**Required task A:**
Write out the passage from the article on John Kennedy Toole, starting at "After writing A" and ending at "after Toole’s suicide.".
**Required task B:**
Extend the article on John Kennedy Toole by picking up after its final sentence.

**Text extract:**
(begin)

On This Day in Typewriter History: Cory McLauchlin and Butterfly in the Typewriter

PART 151
Author Cory McLauchlin will this morning (October 20) be talking about his book Butterfly in the Typewriter:  The Short, Tragic Life of John Kennedy Toole and the Remarkable Story A Confederacy of Dunces”. The talk will take place in Culpeper, Virginia. McLauchlin himself is a Virginian, having been born in Newport News.
The event is being held in the Culpeper County Library at 271 Southgate Shopping Centre.
John Kennedy Toole was born in New Orleans on December 17, 1937.
A Confederacy of Dunces is a picaresque novel featuring the misadventures of protagonist Ignatius J. Reilly, a lazy, obese, misanthropic, self-styled scholar who lives at home with his mother. It is hailed for its accurate depictions of New Orleans dialects.
Toole began writing A Confederacy of Dunces while in the Army. He served two years at Fort Buchanan in San Juan, Puerto Rico, teaching English to Spanish-speaking recruits. A friend, David Kubach, also an aspiring writer, lent Toole a green Halda typewriter.
Kubach was later transferred to Madison, Wisconsin, and took his typewriter with him, so Toole had to buy his own.
After writing A Confederacy of Dunces, Toole corresponded with Robert Gottlieb of Simon & Schuster for two years. Exhausted from Gottlieb’s suggested revisions, Toole declared the publication of the manuscript a hopeless cause and in 1966 stored it in a box in his bedroom. Three years later he suffered a mental breakdown, took a two-month journey across the US, and suicided on a road outside of Biloxi, on March 27, 1969. Following the funeral, Toole’s mother discovered the manuscript. After many rejections, in 1976 she cornered Walker Percy, who found it a brilliant novel and spearheaded its publication.
A Confederacy of Dunces was published by Louisiana State University Press in 1980. The first printing was only 2500 copies, The book has since sold more than 1.5 million copies, in 18 languages. It won the Pulitzer Prize for Fiction in 1981, 12 years after Toole’s suicide.
In Butterfly in the Typewriter, McLauchlin draws on interviews with Toole’s friends, family and colleagues, as well as access to the Toole archive at Tulane University. McLauchlin captures Toole’s upbringing in New Orleans, his years in New York City, his frenzy of writing in Puerto Rico, his return to his beloved New Orleans, and his descent into paranoia and depression.

(end)

**Stored data:**
(begin)

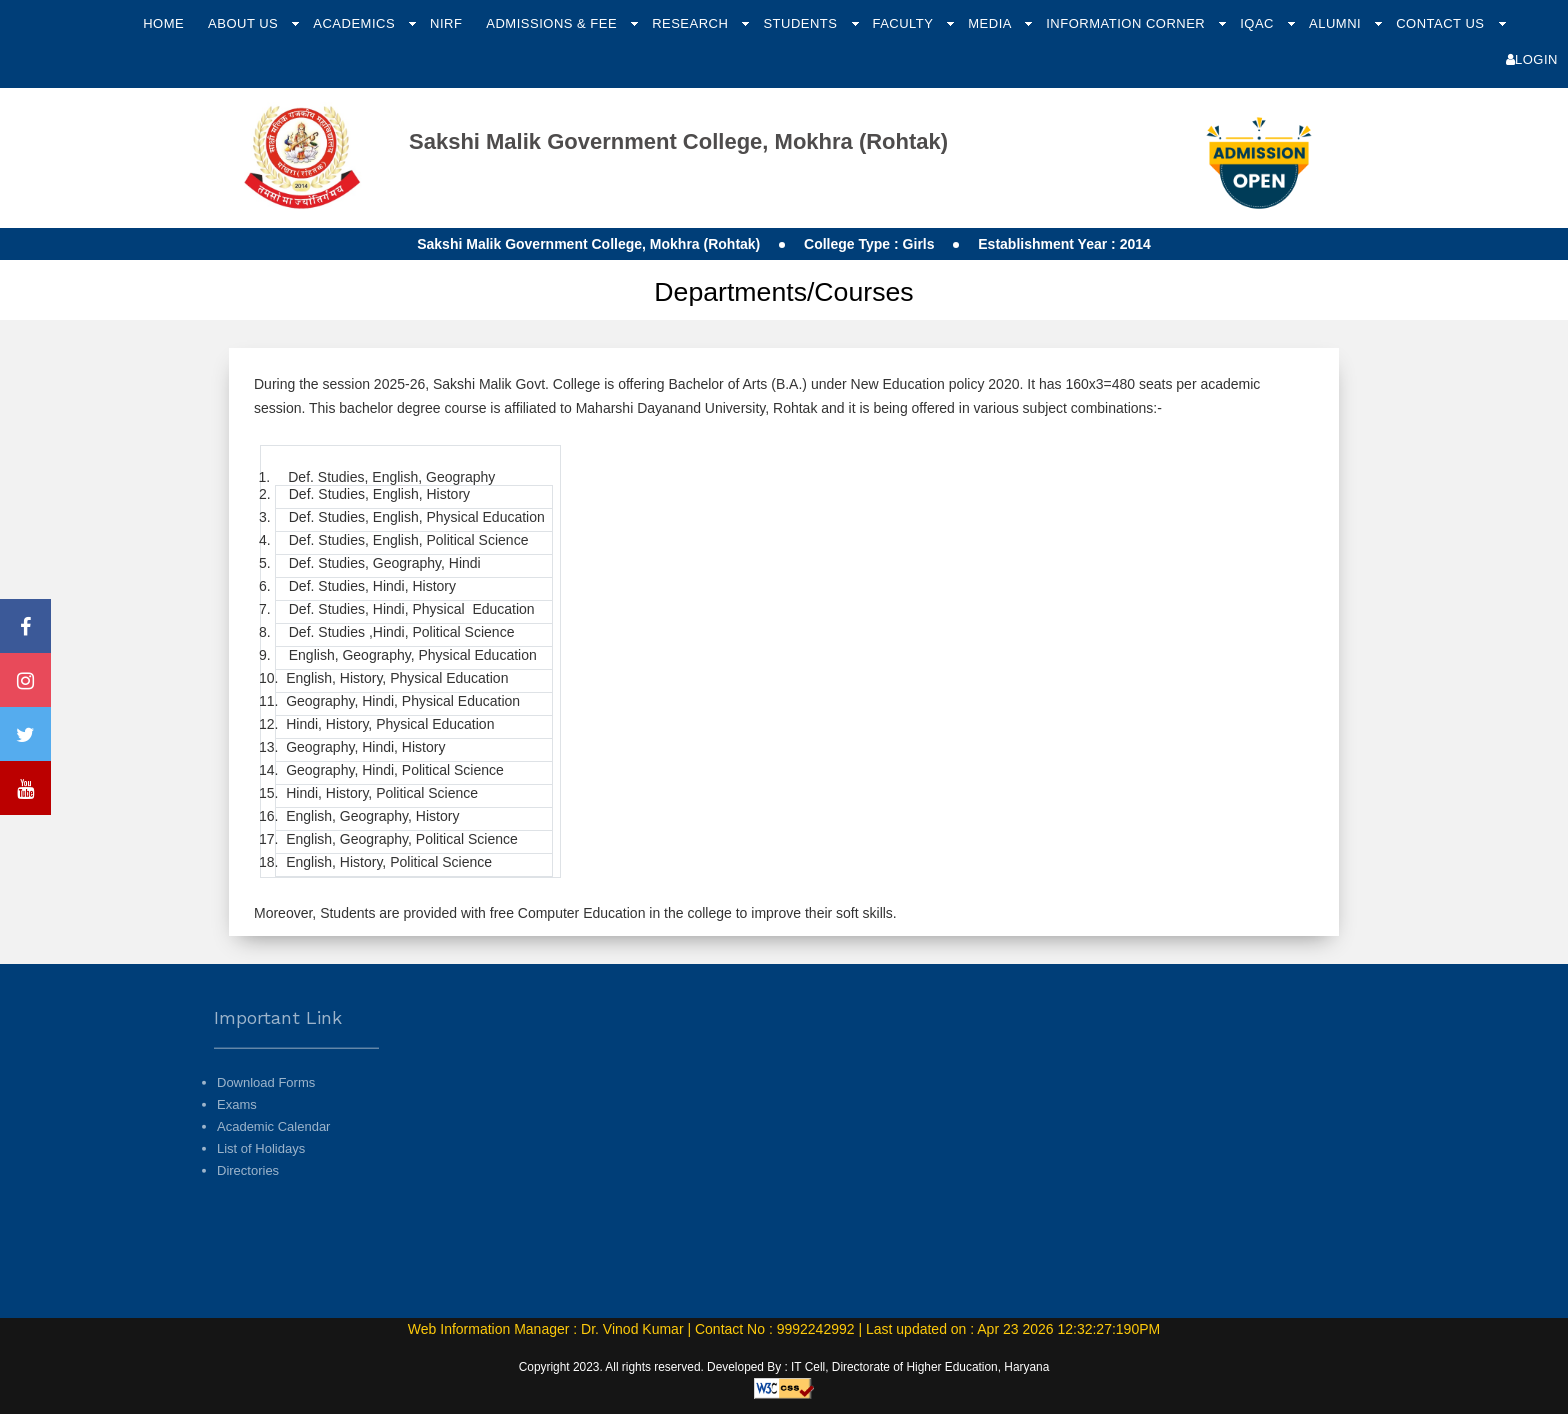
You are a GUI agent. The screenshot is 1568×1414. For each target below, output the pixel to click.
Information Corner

(end)

**Task response A:**
After writing A Confederacy of Dunces, Toole corresponded with Robert Gottlieb of Simon & Schuster for two years. Exhausted from Gottlieb’s suggested revisions, Toole declared the publication of the manuscript a hopeless cause and in 1966 stored it in a box in his bedroom. Three years later he suffered a mental breakdown, took a two-month journey across the US, and suicided on a road outside of Biloxi, on March 27, 1969. Following the funeral, Toole’s mother discovered the manuscript. After many rejections, in 1976 she cornered Walker Percy, who found it a brilliant novel and spearheaded its publication.
A Confederacy of Dunces was published by Louisiana State University Press in 1980. The first printing was only 2500 copies, The book has since sold more than 1.5 million copies, in 18 languages. It won the Pulitzer Prize for Fiction in 1981, 12 years after Toole’s suicide.

**Task response B:**
Butterfly in the Typewriter was released on March 27 this year and critics have called it “a gripping read”, “haunting” and “one of the most compelling stories in American literary history”.
The dark humour of A Confederacy of Dunces falls into context when examined through Toole’s extraordinary life.
The author’s website is here.

3 comments:

Cameron said...

John Kennedy O'Toole happens to be one of my very favorite authors -- thanks for posting about him!

His earlier novel, "Neon Bible", written when he was 15, is also an enjoyable read.

What kind of typewriter did he end up buying for himself, after giving back the Halda?

Robert Messenger said...

Sorry Cameron, I don't know what JKT bought. It seems to me a wee bit odd that the Halda was identified but the replacement not. Still, I once commented to Richard P that I am constantly amazed by how many literary biographers fail to sate the curiosity of people like me, and name names when it comes to typewriters. I am reading a book about Agatha Christie's trip to Australia and NZ in the 1920s. It is full of typecasts of her typewritten letters. Yet not once it is even mentioned that she took a typewriter around the world with her.

Anonymous said...

Toole bought an new Underwood-Olivetti. Tootle explained in a letter to his parents that it was a "rather large portable that retailed for something like $139.00", but he paid $69.00 at the Army PX.